4.23 The committee noted the potential equality issue raised by consultees during scoping, in submissions and during the committee meeting. It understood that some Jehovah's Witnesses are unwilling to have human blood products, but noted that none of the recommended technologies are based on human blood products. The committee understood that effective immunosuppression may be particularly beneficial for people from black, Asian and minority ethnic groups, and noted that a number of effective treatment options are available. The committee also heard that mycophenolate mofetil cannot be taken by women who are pregnant and noted that alternative effective treatment options are available.

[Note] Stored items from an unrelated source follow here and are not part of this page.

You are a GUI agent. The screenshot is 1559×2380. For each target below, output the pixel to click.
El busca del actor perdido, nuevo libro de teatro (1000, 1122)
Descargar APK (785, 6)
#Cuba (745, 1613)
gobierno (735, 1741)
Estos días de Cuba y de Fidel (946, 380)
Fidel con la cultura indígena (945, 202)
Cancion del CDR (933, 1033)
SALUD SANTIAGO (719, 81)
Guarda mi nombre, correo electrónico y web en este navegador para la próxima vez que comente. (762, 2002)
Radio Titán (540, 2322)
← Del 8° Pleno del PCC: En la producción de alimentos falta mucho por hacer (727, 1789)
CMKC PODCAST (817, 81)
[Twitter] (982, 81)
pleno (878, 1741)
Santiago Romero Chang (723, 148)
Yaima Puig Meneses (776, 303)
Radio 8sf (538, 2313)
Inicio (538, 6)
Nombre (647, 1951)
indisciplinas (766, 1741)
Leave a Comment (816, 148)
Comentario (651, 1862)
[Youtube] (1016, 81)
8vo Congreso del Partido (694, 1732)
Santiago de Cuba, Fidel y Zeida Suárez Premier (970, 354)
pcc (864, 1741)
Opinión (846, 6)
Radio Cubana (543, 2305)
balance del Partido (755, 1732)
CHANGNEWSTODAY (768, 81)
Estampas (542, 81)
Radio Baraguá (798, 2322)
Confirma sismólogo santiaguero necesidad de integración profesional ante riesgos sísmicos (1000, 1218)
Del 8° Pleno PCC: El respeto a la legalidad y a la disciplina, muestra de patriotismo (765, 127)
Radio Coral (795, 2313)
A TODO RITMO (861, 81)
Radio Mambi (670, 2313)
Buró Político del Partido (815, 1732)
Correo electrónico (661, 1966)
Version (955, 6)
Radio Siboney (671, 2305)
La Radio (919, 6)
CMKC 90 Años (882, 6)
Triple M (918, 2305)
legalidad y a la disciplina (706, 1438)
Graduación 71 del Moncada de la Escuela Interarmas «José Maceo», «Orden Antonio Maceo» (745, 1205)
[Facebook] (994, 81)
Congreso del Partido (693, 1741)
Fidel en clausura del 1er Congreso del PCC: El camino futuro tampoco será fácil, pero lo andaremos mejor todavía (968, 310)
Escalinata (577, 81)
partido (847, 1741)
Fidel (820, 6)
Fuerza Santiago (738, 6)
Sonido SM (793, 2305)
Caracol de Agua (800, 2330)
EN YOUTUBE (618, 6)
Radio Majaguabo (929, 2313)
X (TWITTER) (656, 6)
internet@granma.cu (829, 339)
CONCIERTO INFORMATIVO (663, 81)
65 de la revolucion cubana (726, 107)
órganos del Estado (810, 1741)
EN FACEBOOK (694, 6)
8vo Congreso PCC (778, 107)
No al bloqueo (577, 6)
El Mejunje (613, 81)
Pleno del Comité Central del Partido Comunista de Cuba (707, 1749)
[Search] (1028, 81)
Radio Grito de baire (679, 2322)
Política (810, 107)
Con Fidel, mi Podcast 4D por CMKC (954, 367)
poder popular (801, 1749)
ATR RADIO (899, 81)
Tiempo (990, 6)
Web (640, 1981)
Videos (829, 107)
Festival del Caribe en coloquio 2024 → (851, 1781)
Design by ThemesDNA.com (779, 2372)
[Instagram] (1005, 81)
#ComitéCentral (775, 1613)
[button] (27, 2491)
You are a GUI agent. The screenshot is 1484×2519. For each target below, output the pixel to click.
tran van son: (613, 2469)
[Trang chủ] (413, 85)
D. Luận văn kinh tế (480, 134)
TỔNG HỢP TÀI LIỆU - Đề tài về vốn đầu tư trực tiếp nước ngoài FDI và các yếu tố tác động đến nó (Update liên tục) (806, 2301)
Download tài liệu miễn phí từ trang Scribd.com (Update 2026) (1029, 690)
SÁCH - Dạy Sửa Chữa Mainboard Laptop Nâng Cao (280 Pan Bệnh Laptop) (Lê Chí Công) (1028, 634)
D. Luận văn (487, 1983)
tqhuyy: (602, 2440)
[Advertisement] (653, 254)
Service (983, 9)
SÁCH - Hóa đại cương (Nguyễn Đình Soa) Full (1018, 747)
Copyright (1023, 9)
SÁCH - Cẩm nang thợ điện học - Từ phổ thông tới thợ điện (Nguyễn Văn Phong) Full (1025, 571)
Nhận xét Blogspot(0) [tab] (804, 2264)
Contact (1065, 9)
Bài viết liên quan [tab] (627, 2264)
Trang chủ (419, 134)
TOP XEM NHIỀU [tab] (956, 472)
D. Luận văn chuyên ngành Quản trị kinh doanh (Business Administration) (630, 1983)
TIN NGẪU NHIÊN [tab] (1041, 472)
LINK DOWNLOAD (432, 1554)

4.24 The committee discussed providing immunosuppressive therapy for adults who cannot swallow capsules as a result of a disability, or who cannot take a particular preparation of tacrolimus or mycophenolate mofetil for religious reasons because it contains gelatine of animal origin. The committee noted that these people might need alternative formulations (such as oral suspensions or gelatine-free formulations) instead. The committee noted that oral suspensions and gelatine-free formulations are available for both immediate-release tacrolimus and mycophenolate mofetil, and that these products have marketing authorisations in the UK. The suspensions are more expensive than the capsules, although there is a nationally available price agreed with the Commercial Medicines Unit for Modigraf (see section 3.10 and section 3.18). The committee recognised that, given its recommendations (see section 4.12 and section 4.15) covered all formulations of immediate-release tacrolimus and mycophenolate mofetil, it might be considered unfair to allow access to only the least expensive formulations because people who cannot take a particular formulation as a result of a disability or other characteristic protected under equality legislation would then be unable to have the recommended treatments. It noted that restricting access in this way might discriminate against adults with protected characteristics. The committee reiterated that, when prescribing immediate-release tacrolimus or mycophenolate mofetil, treatment should normally be started with the least expensive product (see section 4.22), but concluded that it could be started with an alternative dosage form if the least expensive product is not suitable. The committee agreed that Modigraf should be used only if the company provides Modigraf at the price agreed with the Commercial Medicines Unit.